*** GIVEN DATA ***
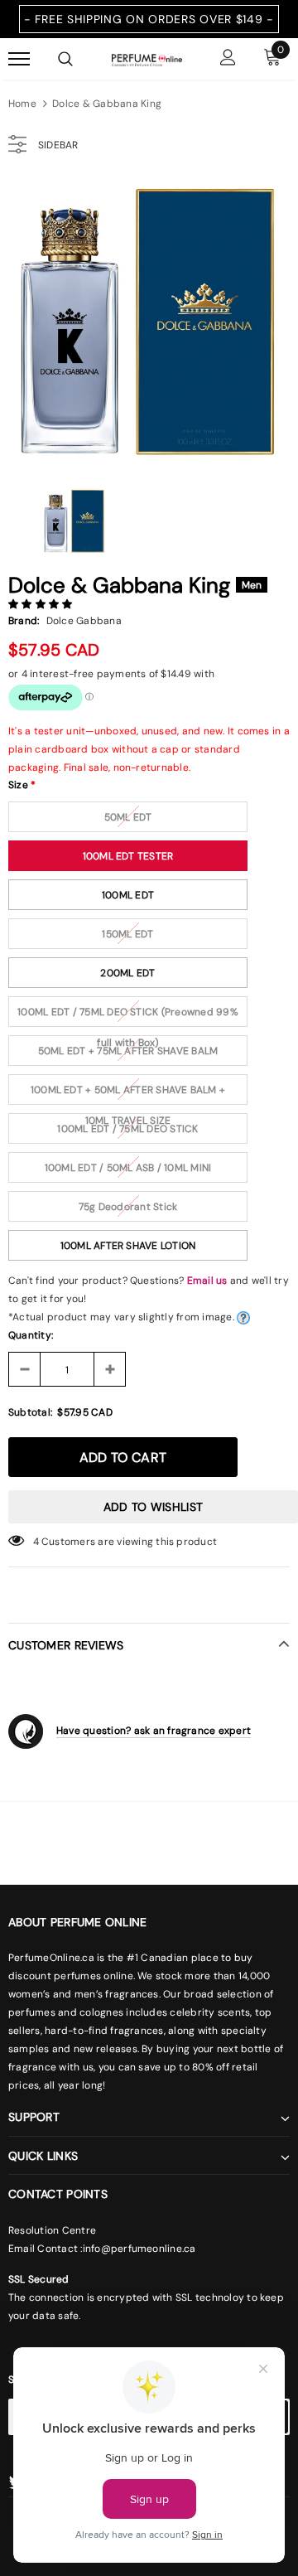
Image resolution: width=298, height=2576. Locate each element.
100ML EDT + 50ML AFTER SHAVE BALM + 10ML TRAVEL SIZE (128, 1094)
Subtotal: (30, 1412)
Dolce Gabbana (84, 620)
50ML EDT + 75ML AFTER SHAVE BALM (128, 1051)
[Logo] (147, 59)
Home (22, 103)
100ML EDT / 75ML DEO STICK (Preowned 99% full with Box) (127, 1016)
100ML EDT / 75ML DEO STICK (127, 1128)
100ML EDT (128, 895)
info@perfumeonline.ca (139, 2248)
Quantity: (30, 1335)
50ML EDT (128, 817)
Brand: (23, 620)
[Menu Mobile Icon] (19, 59)
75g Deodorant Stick (128, 1206)
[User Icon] (228, 59)
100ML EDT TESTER (128, 856)
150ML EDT (127, 934)
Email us (207, 1280)
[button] (41, 604)
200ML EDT (127, 973)
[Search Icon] (65, 58)
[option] (149, 322)
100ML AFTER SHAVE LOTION (128, 1245)
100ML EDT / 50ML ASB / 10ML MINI (128, 1167)
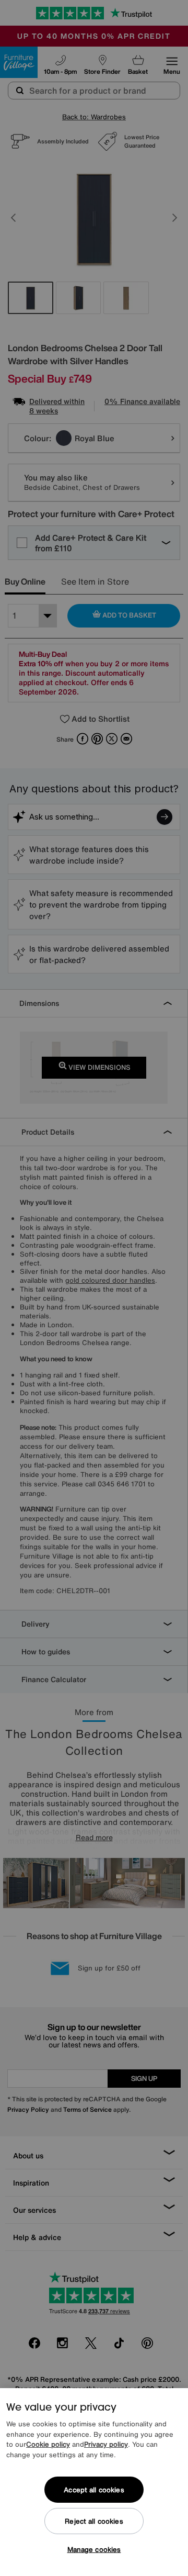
*** End of GIVEN DATA ***
### [WORK ITEM]
Repeat the data above exactly, leaving out any pictures it holds.

### [WORKED SOLUTION]
Image resolution: width=298, height=2576. Locate each element.
100ML EDT + 50ML AFTER SHAVE BALM + 10ML TRAVEL SIZE (128, 1094)
Subtotal: (30, 1412)
Dolce Gabbana (84, 620)
50ML EDT + 75ML AFTER SHAVE BALM (128, 1051)
[Logo] (147, 59)
Home (22, 103)
100ML EDT / 75ML DEO STICK (Preowned 99% full with Box) (127, 1016)
100ML EDT / 75ML DEO STICK (127, 1128)
100ML EDT (128, 895)
info@perfumeonline.ca (139, 2248)
Quantity: (30, 1335)
50ML EDT (128, 817)
Brand: (23, 620)
[Menu Mobile Icon] (19, 59)
75g Deodorant Stick (128, 1206)
[User Icon] (228, 59)
100ML EDT TESTER (128, 856)
150ML EDT (127, 934)
Email us (207, 1280)
[button] (41, 604)
200ML EDT (127, 973)
[Search Icon] (65, 58)
[option] (149, 322)
100ML AFTER SHAVE LOTION (128, 1245)
100ML EDT / 50ML ASB / 10ML MINI (128, 1167)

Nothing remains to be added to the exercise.